Di polmonite interstiziale si è parlato molto durante la pandemia, perché spesso associata all’infezione da Sars-CoV-2. Tuttavia, il Covid non è l’unica possibile causa di questa patologia.
Il maestro Peppe Vessicchio è morto all’età di 69 anni a causa di una polmonite interstiziale a rapida evoluzione, come riportato nel bollettino diffuso dall’ospedale San Camillo di Roma, dove era ricoverato in rianimazione. La nota sanitaria ha fatto riferimento a un improvviso e grave peggioramento delle sue condizioni cliniche.
Che cos’è la polmonite interstiziale
Con il termine polmonite interstiziale (o pneumopatia interstiziale) si indica un gruppo di malattie polmonari che colpiscono l’interstizio, cioè il tessuto connettivo che sostiene gli alveoli, i piccoli sacchi d’aria deputati allo scambio di ossigeno e anidride carbonica.
Tra le forme più comuni rientrano la polmonite interstiziale comune e la fibrosi polmonare idiopatica. L’infiammazione dell’interstizio provoca un ispessimento del tessuto, rendendo progressivamente più difficile lo scambio gassoso.
Come si manifesta
L’aria inspirata raggiunge gli alveoli attraverso trachea e bronchi. Quando l’interstizio si infiamma e si ispessisce, l’ossigenazione del sangue diminuisce. L’organismo cerca di compensare aumentando la frequenza respiratoria.
I sintomi più frequenti sono:
- dispnea (sensazione di “fame d’aria”), anche a riposo
- tosse secca persistente
- febbre
- affaticamento e ridotta tolleranza allo sforzo
Nei casi più gravi, la riduzione dell’ossigeno nel sangue può diventare rapidamente critica.
Le cause
La polmonite interstiziale può avere origini diverse. Tra le principali:
- infezioni virali (non solo Covid, ma anche virus stagionali)

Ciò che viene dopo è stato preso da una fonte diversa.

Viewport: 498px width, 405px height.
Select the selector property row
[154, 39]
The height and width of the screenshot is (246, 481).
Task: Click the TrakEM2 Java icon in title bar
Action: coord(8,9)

- inalazione di sostanze chimiche o organiche
- reazioni a farmaci
- insufficienza renale
- sarcoidosi
- malattie del tessuto connettivo
In alcuni casi, la causa resta sconosciuta.
Quando può essere fatale
La gravità dipende dalla rapidità di progressione, dall’età del paziente, da eventuali patologie pregresse e dalla risposta alle terapie. Le forme acute e rapidamente evolutive, come quella descritta nel caso di Vessicchio, possono portare a insufficienza respiratoria grave.
Prevenzione e cura
La prevenzione è legata soprattutto alla riduzione dell’esposizione a sostanze irritanti, inquinanti e chimiche, oltre al controllo delle infezioni respiratorie.

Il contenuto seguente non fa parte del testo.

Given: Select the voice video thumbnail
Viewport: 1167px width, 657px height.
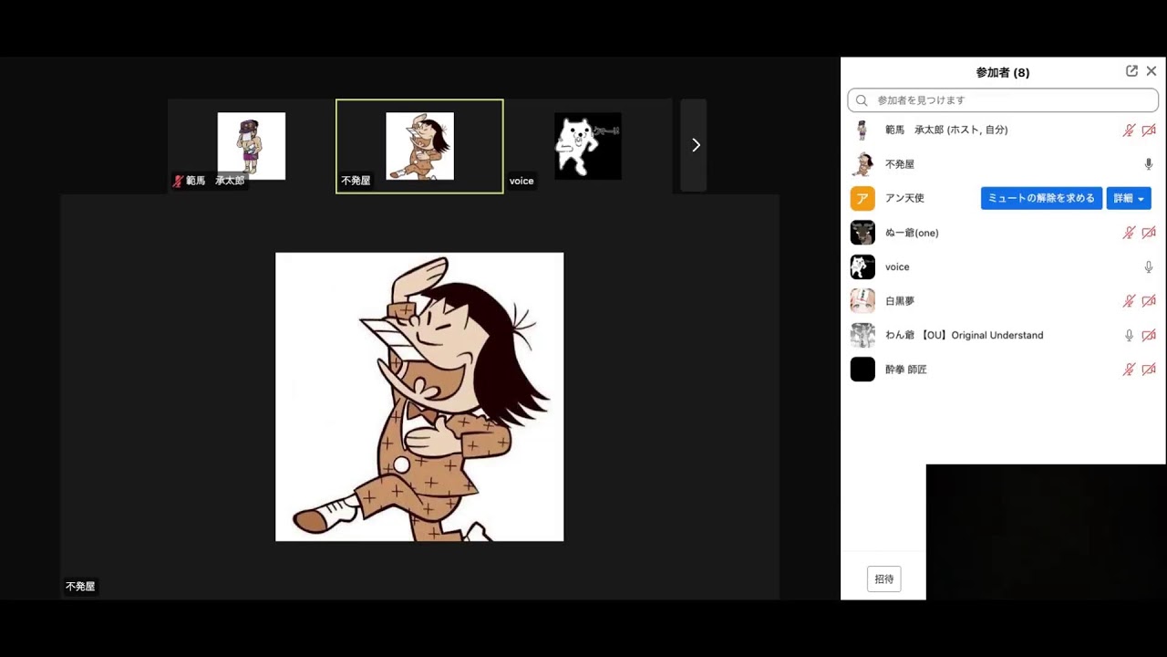Looking at the screenshot, I should pos(588,146).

La terapia varia in base alla causa e alla gravità della malattia. In genere può includere:
- corticosteroidi o glucocorticoidi per ridurre l’infiammazione
- antibiotici, se è presente un’infezione batterica
- ossigenoterapia nei casi di insufficienza respiratoria
Si tratta comunque di una patologia complessa, che richiede un trattamento specialistico e un monitoraggio costante.